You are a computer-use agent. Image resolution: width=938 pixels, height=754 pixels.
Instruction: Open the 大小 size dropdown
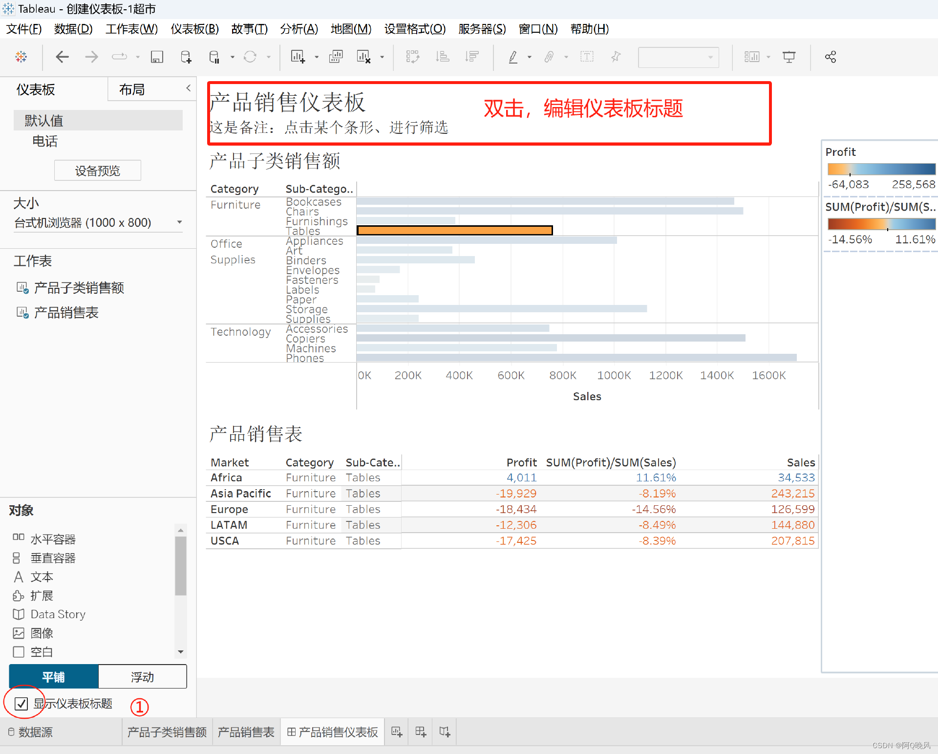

* * *

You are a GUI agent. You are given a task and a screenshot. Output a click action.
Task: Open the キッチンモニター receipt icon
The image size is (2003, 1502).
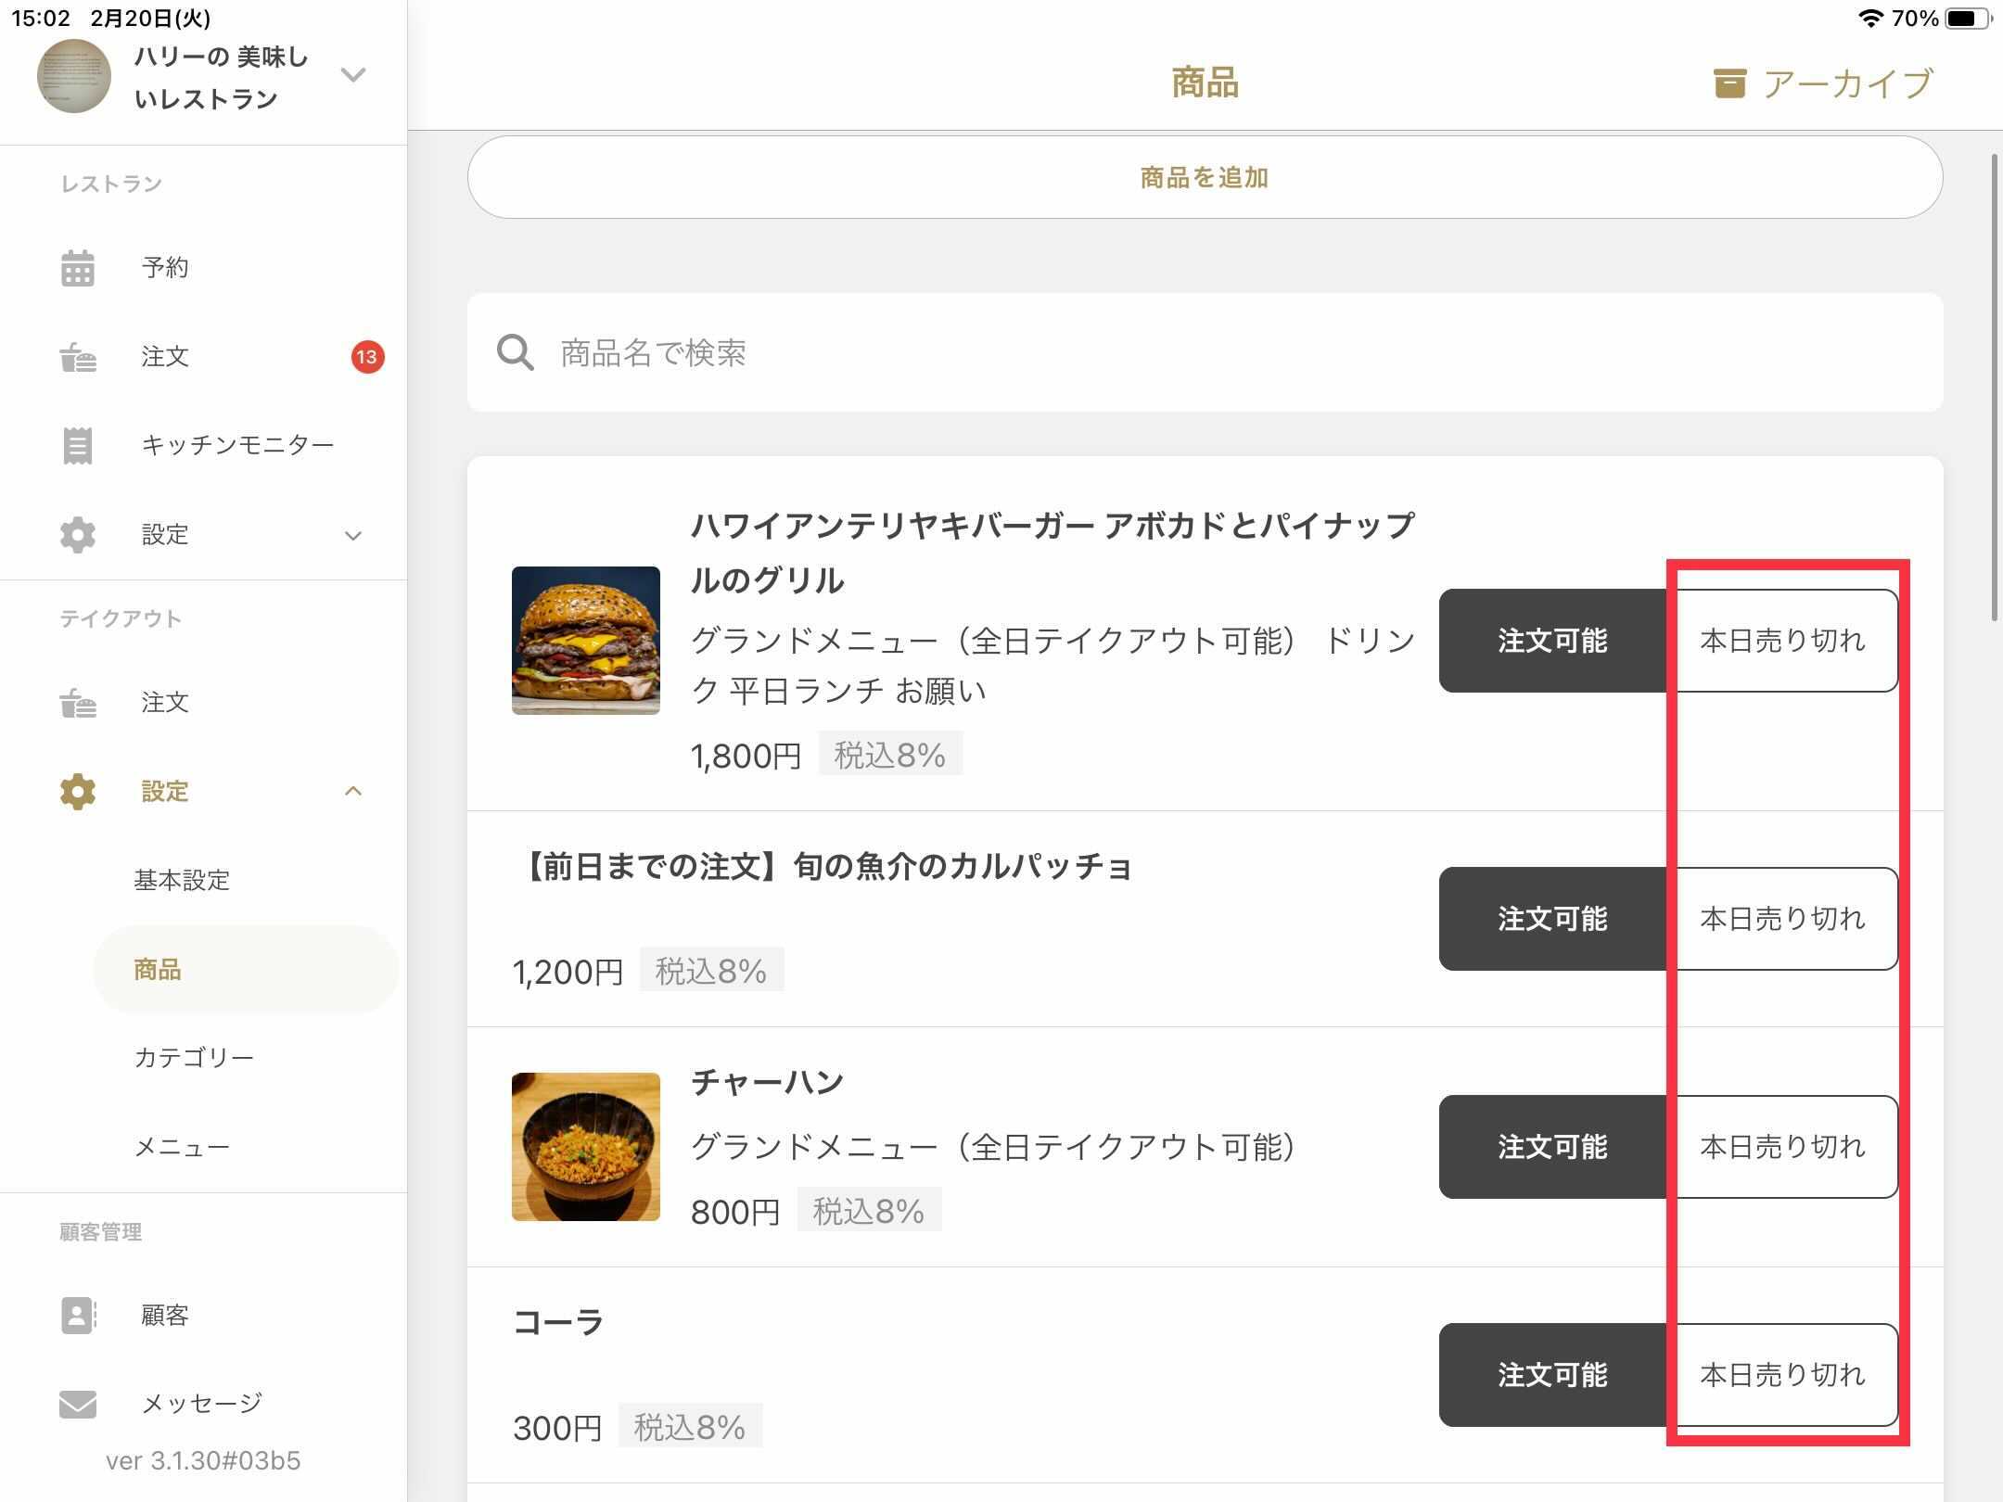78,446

PROBLEM DETAILS:
Working from the material above, restate word for word the lines between the line with "You are a computer-use" and the line with "Instruction: Open the 大小 size dropdown", both included, and only those.

RESPONSE FOR THIS EXERCISE:
You are a computer-use agent. Image resolution: width=938 pixels, height=754 pixels.
Instruction: Open the 大小 size dropdown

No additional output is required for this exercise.